▶ [ASSIGNED TASK]
Which lines below contain "link"? Pull them out.

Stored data
--- START ---

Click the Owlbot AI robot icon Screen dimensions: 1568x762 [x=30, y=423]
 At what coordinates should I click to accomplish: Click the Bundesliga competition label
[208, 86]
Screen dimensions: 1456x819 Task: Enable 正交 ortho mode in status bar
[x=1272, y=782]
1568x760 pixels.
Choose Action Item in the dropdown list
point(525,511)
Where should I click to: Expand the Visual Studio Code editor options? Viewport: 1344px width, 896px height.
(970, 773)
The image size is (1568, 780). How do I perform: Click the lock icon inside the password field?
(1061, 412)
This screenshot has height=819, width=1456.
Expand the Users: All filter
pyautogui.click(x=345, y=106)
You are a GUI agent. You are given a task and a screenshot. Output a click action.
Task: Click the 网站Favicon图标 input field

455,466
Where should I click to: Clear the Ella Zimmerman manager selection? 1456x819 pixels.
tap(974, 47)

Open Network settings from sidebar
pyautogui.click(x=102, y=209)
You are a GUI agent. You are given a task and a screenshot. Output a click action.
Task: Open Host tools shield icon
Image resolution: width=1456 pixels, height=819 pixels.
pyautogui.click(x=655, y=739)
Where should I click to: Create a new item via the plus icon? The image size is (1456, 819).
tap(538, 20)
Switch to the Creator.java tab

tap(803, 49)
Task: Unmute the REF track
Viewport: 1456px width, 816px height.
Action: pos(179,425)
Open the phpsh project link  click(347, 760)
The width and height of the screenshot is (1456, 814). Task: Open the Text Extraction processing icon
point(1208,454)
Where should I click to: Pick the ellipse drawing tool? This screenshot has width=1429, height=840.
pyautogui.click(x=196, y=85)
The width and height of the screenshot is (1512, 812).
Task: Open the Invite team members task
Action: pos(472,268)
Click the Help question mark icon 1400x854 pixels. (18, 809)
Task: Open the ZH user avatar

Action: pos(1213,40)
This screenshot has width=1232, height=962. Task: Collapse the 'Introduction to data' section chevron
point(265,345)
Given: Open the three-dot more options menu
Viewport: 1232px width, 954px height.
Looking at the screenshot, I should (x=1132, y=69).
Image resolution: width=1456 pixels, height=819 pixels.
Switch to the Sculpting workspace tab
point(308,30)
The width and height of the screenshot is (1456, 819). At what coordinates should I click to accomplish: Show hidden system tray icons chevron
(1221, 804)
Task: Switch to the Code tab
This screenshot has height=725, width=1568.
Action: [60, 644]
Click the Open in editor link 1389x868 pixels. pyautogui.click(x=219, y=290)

--- END ---

▶ [RESPONSE BELOW]
Open the phpsh project link  click(347, 760)
Click the Open in editor link 1389x868 pixels. pyautogui.click(x=219, y=290)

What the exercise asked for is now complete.